OPEC blames rising crude oil prices on US 'mismanagement'

March 7, 2008
The Organization of Petroleum Exporting Countries drew first blood in a spat with US President George W. Bush.

Bob Tippee
Editor

The Organization of Petroleum Exporting Countries drew first blood in a spat with US President George W. Bush.

After a Mar. 4 meeting with King Abdullah of Jordan in Washington, DC, Bush reprised for reporters his January appeal for more oil from OPEC (OGJ, Jan. 28, 2008, p. 72).

"I think it's a mistake to have your biggest customer's economy slow down or your biggest customers' economics slowing down as a result of high energy prices," Bush said the day before an OPEC meeting.

After OPEC met, leaving production targets unchanged, President Chakib Khelil blamed high oil prices on "mismanagement of the US economy."

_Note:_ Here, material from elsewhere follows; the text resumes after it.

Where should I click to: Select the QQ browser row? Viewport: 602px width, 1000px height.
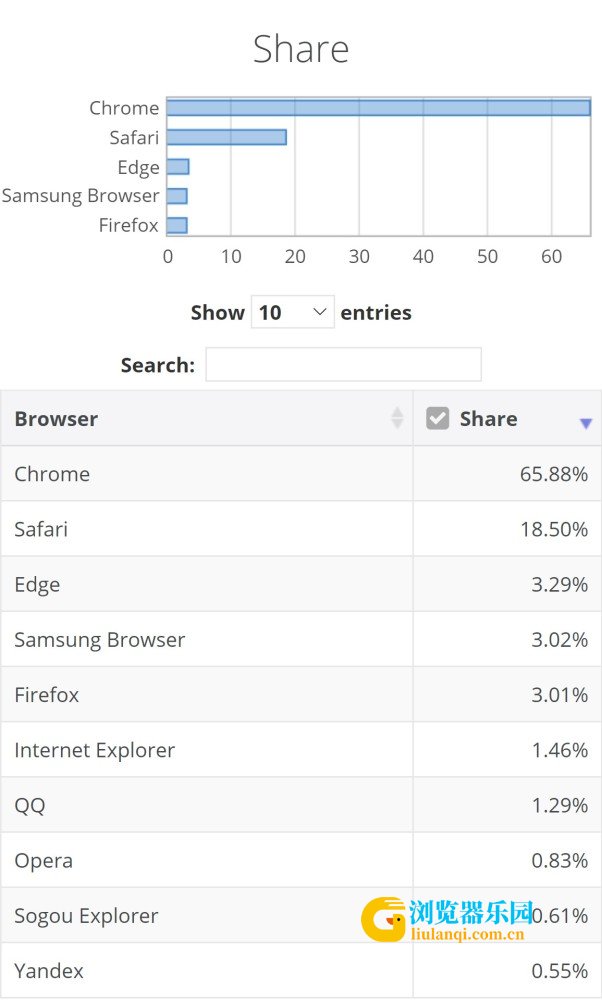tap(301, 805)
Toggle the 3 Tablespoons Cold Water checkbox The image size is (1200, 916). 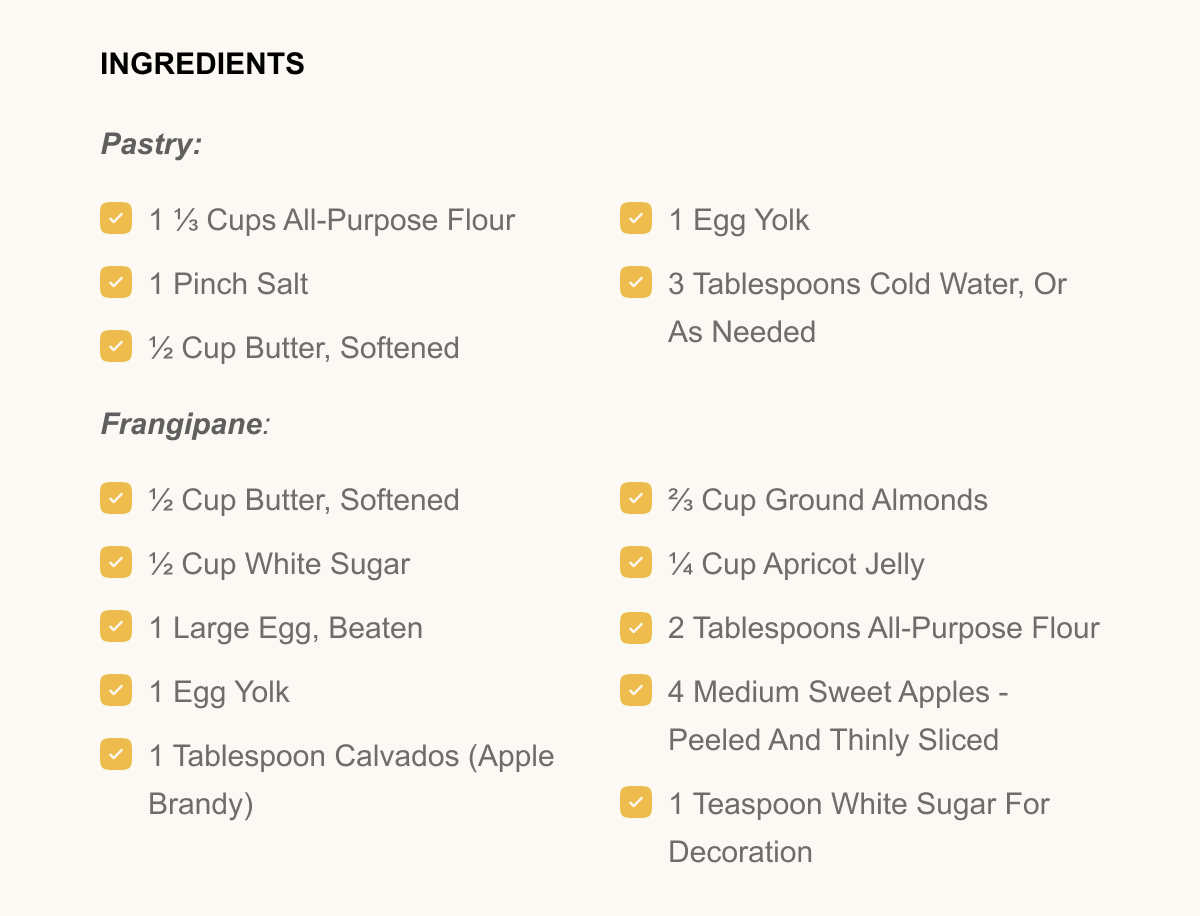tap(636, 283)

Khelil, Algeria's energy minister, said: "If the prices are high, definitely they are not due to a lack of crude. They are due to what's happening in the US."

While OPEC may be exercising more caution than is necessary, Khelil is right.

Low inventories cited by the Bush administration to demonstrate a need for more OPEC oil don't explain crude prices above $100/bbl. They're not that low.

Demand growth is slowing. Major production projects will come on stream this year. Prices should be falling.

OPEC knows this and legitimately worries about a second-quarter demand slump that might be deeper than usual.

Crude prices are high and rising not because a weakening market has too little supply but because oil, like other commodities, is serving as a haven for cash frightened away from other investments.

Much of that phenomenon does reflect US mismanagement of its economy.

The housing credit fiasco shouldn't have happened. The US shouldn't be aggravating food-price increases by burning corn-based ethanol for fuel. It should worry about runaway federal spending and the weakening dollar. It should allow oil and gas leasing of locked-up federal land.

And Bush should quit spouting impossible dreams that would be economically ruinous to pursue.

"America has got to change its habits," he told a renewable-energy conference Mar. 5. "We've got to get off oil."

He wants more oil now but no oil later. No wonder markets are shaky. No wonder OPEC's getting testy.